# What you have to do
Duplicate the stretch from the start of the data through the line containing "pos(50,118)", keeping every character the same.

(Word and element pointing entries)
########################################

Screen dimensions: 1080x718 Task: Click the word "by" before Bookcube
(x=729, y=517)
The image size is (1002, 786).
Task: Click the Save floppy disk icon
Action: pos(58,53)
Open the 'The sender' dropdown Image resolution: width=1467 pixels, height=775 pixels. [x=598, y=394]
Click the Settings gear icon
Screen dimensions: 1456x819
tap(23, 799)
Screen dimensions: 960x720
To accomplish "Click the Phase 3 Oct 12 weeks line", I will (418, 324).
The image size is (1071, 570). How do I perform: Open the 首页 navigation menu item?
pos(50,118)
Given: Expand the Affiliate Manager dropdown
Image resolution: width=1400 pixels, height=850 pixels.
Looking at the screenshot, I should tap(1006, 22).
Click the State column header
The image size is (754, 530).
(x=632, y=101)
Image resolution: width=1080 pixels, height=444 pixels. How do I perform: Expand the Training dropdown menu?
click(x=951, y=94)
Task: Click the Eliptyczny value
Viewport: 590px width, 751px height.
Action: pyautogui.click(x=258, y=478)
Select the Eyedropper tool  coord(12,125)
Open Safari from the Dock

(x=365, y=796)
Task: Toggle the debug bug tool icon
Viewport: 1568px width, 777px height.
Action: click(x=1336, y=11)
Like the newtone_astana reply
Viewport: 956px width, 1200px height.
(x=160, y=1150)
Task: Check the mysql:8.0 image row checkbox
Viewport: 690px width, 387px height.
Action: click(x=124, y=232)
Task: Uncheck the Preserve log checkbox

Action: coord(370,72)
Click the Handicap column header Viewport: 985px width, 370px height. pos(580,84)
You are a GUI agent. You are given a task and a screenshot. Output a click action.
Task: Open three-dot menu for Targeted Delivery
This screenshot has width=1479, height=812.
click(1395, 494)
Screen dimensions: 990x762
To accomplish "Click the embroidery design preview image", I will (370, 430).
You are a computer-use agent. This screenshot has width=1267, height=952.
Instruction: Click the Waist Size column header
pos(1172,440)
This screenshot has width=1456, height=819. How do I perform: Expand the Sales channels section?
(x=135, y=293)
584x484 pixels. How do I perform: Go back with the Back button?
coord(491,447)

########################################

# Task result
Screen dimensions: 1080x718 Task: Click the word "by" before Bookcube
(x=729, y=517)
The image size is (1002, 786).
Task: Click the Save floppy disk icon
Action: pos(58,53)
Open the 'The sender' dropdown Image resolution: width=1467 pixels, height=775 pixels. [x=598, y=394]
Click the Settings gear icon
Screen dimensions: 1456x819
tap(23, 799)
Screen dimensions: 960x720
To accomplish "Click the Phase 3 Oct 12 weeks line", I will (418, 324).
The image size is (1071, 570). How do I perform: Open the 首页 navigation menu item?
pos(50,118)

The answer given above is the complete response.